John Warwick Montgomery is a renaissance scholar and a true renaissance man; having made a name for himself as a lawyer, professor, Lutheran theologian, and prolific author. Currently still practicing law, he is also both Distinguished Research Professor of Philosophy at Concordia University, Wisconsin, Emeritus Professor at University of Bedfordshire, England, the director of the International Academy of Apologetics, Evangelism & Human Rights in Strasbourg, France, and is the editor of the theological online journal Global Journal of Classical Theology.

In 1949, Montgomery was pursuing a degree in philosophy at Cornell University. Like most students of philosophy, Montgomery was skeptical of religious ideology and uninterested in the concept of God. It was a student of engineering rather than a philosopher or theologian that challenged his preconceptions. The engineering student, Herman John Eckelmann, was an upper classman who had chosen to stay in the freshman dorms, specifically for the purpose of challenging young intellectuals such as Montgomery.

Although not a philosophy student himself, Eckelmann was an enthusiastic reader of apologetics material, and eagerly shared his impressive collection with Montgomery – introducing him to such works as Wilbur Smith’s Therefore Stand, E. J. Carnell’s Introduction to Christian Apologetics, and C. S. Lewis’s Miracles and broadcast talks (later published as Mere Christianity). Through persistent attempts on the part of the enthusiastic engineer to engage the philosophy student in religious discussion, Montgomery finally admitted that – much as he doubted it would lead anywhere – he could not dismiss the claims of Christ if he did not first investigate those claims.

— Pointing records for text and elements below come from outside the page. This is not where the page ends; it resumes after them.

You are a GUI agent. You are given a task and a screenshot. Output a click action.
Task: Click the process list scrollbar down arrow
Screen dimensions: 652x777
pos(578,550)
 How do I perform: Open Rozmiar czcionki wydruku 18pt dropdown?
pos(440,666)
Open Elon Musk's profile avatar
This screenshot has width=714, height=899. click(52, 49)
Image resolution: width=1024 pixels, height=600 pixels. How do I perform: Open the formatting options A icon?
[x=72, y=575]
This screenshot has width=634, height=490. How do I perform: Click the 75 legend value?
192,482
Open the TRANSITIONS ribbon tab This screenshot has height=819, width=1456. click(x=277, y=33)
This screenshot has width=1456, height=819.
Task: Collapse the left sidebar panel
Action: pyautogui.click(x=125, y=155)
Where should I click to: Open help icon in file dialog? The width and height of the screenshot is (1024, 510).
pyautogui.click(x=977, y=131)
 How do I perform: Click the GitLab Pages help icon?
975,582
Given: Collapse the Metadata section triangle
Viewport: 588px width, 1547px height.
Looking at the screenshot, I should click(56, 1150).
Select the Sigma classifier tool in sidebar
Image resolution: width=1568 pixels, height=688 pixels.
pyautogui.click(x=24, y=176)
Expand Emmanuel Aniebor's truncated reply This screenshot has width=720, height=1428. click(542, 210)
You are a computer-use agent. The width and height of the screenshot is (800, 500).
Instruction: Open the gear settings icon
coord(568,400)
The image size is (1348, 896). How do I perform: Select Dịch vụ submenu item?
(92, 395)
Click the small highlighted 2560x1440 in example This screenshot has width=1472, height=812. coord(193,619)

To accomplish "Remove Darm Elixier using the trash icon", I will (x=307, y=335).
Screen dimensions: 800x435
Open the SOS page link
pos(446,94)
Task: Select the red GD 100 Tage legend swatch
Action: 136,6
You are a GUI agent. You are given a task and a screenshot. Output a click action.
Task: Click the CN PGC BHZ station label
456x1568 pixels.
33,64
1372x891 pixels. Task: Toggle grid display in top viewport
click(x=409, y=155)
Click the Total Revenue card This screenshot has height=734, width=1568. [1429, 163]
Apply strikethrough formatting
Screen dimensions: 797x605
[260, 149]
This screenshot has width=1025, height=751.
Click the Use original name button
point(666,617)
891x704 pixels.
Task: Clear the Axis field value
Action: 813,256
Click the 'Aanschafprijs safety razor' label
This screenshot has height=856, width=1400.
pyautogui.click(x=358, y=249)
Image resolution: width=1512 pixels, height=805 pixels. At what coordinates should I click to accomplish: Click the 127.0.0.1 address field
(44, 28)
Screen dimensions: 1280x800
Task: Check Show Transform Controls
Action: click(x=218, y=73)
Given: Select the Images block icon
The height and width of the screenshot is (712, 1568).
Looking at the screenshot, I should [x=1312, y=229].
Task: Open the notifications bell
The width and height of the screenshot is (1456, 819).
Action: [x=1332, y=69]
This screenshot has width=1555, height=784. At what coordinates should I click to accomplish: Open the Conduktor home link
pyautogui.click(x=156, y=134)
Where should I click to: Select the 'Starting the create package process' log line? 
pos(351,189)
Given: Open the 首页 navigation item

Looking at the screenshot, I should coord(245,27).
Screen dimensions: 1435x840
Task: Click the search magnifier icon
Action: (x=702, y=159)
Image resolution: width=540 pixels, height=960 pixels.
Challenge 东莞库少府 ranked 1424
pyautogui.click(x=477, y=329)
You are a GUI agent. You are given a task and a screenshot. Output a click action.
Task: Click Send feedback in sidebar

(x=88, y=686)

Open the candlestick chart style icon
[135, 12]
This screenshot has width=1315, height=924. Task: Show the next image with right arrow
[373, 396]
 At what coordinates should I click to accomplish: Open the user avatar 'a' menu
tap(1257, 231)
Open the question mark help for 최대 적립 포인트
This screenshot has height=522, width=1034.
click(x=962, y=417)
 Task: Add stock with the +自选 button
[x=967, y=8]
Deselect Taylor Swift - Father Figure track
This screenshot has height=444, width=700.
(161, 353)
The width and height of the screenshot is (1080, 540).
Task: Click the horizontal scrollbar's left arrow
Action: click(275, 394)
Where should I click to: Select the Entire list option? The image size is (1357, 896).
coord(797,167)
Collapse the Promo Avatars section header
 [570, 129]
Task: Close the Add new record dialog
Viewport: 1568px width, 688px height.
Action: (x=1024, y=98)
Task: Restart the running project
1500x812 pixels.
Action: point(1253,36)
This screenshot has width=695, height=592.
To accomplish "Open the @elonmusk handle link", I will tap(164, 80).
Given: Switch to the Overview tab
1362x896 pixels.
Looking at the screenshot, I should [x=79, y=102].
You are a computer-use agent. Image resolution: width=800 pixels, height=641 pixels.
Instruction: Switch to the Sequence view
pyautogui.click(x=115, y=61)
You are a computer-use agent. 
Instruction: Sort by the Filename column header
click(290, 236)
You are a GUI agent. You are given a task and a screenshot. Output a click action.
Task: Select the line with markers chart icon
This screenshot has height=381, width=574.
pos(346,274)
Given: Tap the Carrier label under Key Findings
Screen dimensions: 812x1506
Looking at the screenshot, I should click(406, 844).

So, in order to preserve intellectual integrity, Montgomery sat down to really study what it was that Christ had to say.

What followed was not simply an intellectual struggle, as one would expect from a purely intellectual problem, but an emotional and existential struggle as well. Montgomery’s study led him to the realization that these were claims – both historical and existential – which could not so easily be dismissed. And if these claims were true, the truth of these claims would entirely overturn his worldview and, indeed, his world.

Montgomery realized that he was in active rebellion to God, hence the intellectual resistance to that which he studied. Asking for God’s forgiveness led to a freedom which turned Montgomery into a tireless campaigner for the truth he now embraced.

In Montgomery’s own words:

“The day following Christ’s entry into the centre of my consciousness, even the leaves on the trees seemed to glow with a new splendour.  Later I would read Luther’s comment, when talking about the Real Presence of the Lord in the Eucharist, that “Christ is present in the leaf of every tree”—a truth entirely backed up by Colossians 1:12-17.” (quoted from John Warwick Montgomery’s autobiography)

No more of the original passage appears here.